German brands and products are the latest target of political activists upset about the Greece bailout.
#BoycottGermany was first mentioned on Twitter in connection with the Greek crisis over the weekend, but started picking up on Monday. The hashtag has since been used more than 30,000 times, driven up the trending charts across Europe by left-leaning and anarchist voices.
Some are urging people to avoid products with barcodes starting with a sequence of numbers which indicates German origin:

However, the codes refer only to the location of the parent company, not the place of manufacture. An item with a barcode beginning 401 could well have been made in France, Britain - or even Greece.
One of the most retweeted messages comes from David Graeber, an American anarchist activist and anthropology professor at the London School of Economics. He references the post-World War II cancellation of debts accrued by the Nazi regime:

Others are calling for specific targeting of German luxury goods. "Don't buy that Volkswagen or Miele," one user says. Anti-Nazi propaganda posters are also being widely circulated:

But the hashtag is also being widely used in Germany, and many were answering back to the calls for a boycott.

German journalist Thomas Walde sarcastically tweets: "Does the Greek demand for #BoycottGermany include German aid money? No? Well that's alright then."
Although Greek Prime Minister Alexis Tsipras has called the bailout agreement "irrational", he's pushing for the country's parliament to ratify the agreement by the end of Wednesday.
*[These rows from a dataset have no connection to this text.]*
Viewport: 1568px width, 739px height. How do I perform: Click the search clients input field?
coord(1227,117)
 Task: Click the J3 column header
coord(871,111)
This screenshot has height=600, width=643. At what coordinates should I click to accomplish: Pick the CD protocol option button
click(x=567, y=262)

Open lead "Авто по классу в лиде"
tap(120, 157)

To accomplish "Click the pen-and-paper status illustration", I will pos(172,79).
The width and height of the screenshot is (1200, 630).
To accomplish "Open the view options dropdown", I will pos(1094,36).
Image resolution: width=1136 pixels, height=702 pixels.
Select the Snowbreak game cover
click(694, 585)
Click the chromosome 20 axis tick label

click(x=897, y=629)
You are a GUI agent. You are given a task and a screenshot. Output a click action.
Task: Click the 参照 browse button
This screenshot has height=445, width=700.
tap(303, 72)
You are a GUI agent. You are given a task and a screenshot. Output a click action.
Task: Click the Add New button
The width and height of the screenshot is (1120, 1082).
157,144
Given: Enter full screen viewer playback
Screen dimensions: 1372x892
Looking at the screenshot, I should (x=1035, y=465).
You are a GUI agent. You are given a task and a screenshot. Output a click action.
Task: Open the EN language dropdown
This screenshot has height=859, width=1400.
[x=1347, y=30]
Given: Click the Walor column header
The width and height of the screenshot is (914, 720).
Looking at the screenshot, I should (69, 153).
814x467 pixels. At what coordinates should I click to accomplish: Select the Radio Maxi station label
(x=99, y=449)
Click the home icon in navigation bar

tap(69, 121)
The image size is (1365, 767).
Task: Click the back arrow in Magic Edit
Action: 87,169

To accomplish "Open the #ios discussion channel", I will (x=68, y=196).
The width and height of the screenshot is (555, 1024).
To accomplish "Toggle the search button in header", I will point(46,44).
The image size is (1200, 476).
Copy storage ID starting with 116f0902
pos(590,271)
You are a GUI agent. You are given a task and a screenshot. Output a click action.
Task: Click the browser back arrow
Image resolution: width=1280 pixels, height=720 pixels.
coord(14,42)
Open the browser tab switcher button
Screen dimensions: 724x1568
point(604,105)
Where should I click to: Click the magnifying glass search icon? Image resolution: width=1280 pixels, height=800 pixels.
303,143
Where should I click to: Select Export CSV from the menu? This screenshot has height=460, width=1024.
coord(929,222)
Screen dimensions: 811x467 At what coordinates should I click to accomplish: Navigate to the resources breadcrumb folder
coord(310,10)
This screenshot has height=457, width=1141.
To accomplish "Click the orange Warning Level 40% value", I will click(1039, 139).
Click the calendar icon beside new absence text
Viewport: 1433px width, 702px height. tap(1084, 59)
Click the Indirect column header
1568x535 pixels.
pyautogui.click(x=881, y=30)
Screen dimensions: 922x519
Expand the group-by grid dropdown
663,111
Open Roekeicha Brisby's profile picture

Among the conditions for the bailout are higher taxes and an increase in the retirement age. The BBC is running a live page containing all the latest developments, which you can find here.

Media caption
#ThisIsACoup trended worldwide - it started with a movement of left-wing activists in Spain
Earlier in the week the hashtag #ThisIsACoup trended across Europe as a reaction against the bailout agreement, and one of the Spanish activists behind that hashtag - it was being widely used by the Spanish left - was also one of the first to tweet in support of a boycott.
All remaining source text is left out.